MySPISettings SPISettings(SPI Clock Speed, SPI Data Order, SPI Mode)

SPI Clock speed is the fastest clock speed your SPI can use. It will automatically be adjusted by the library to go lower or at that speed. So, for example, your Arduino runs at 15 MHz, then put in 15000000.

SPIData Order –  For your data order, choose from the constant settings below:

MSBFIRST

LSBFIRST

The most common setting for SPI is MSB first

SPI Mode – For your SPI mode, choose from the constant settings below:

SPI_MODE0

SPI_MODE1

SPI_MODE2

SPI_MODE3

This was explained in the previous part.
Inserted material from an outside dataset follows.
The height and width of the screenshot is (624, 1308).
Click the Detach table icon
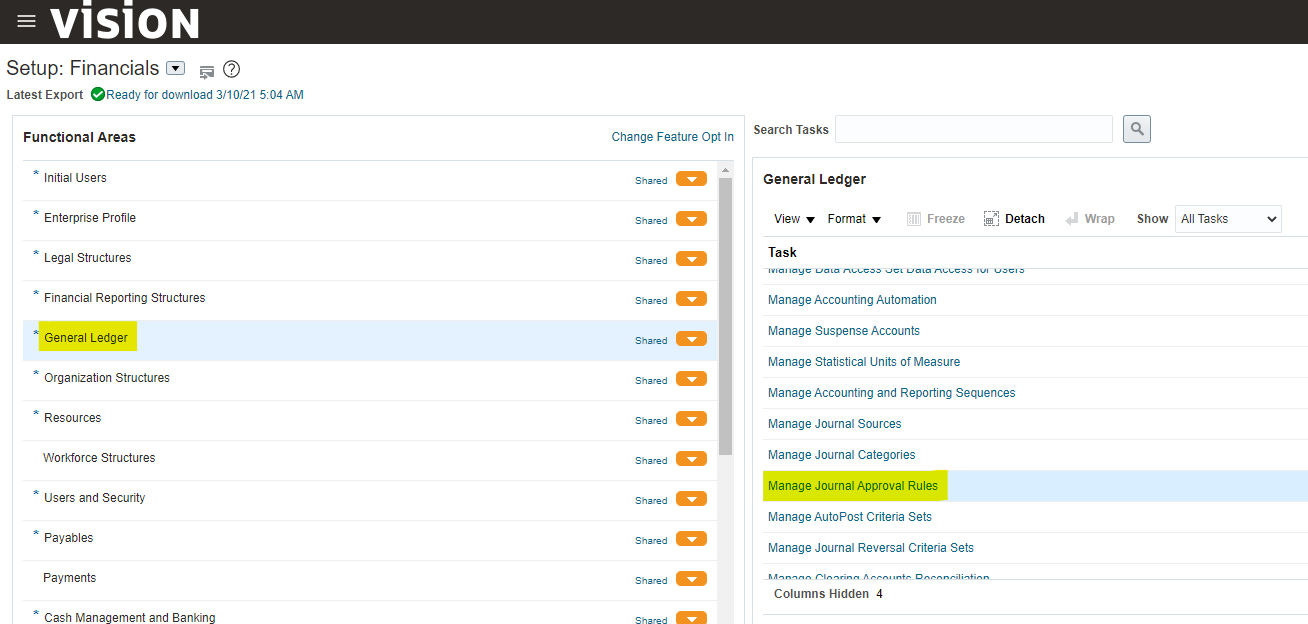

The most common SPI Mode is Mode 0.

You can now begin transacting with your SPI with the following statement:

SPI.beginTransaction(MySPISettings)

Next, get your CS Gpio port pin to its active state. Here we are putting it low to make it active.

digitalWrite(CS, LOW);

After that, declare a byte variable to hold your SPI data. Note that SPI is a bi-directional communication protocol, meaning it sends and receives data simultaneously. This is why you need to store data even though you are just transferring data to a slave device. 

Start your first SPI transfer by using the SPI.transfer() function.

byte receivcedData;
receivedData = SPI.transfer(0x0A);

Here we are sending the value 0x0A to a slave device while waiting for the receivedData value also from the slave.

There are several variations in the SPI.transfer() function. You can use the SPI.transfer16 function to transfer 2 bytes of data in one statement. You can also use SPI.transfer(buffer, size) to transfer more than a byte or two of data while declaring its size. Note that in this statement, the buffer will be replaced with incoming data.

After this and several transactions, if you are finished sending data, deactivate the slave by deactivating the CS pin as:

digitalWrite(CS, HIGH);

Finally, you can end the SPI transaction with:

SPI.endTransaction(); 

Conclusion

SPI is a simple yet effective serial interface to communicate with other devices. It can be clocked at higher speeds compared with other standard serial interfaces like I2C or UART. It usually needs 4 lines to communicate, namely, CS, SCK, MOSI, and MISO. The CS line is used to select the slave device it wants to communicate with.

To use SPI with Arduino, simply include the SPI.h library file in your source code. Setup your SPI settings using SPISettings() and begin your SPI transaction with SPI.beginTransaction(). After activating your CS line, you can use the SPI.transfer() functions to move data between your devices. Deactivate your CS line afterwards and then end your SPI transaction with SPI.endTransaction().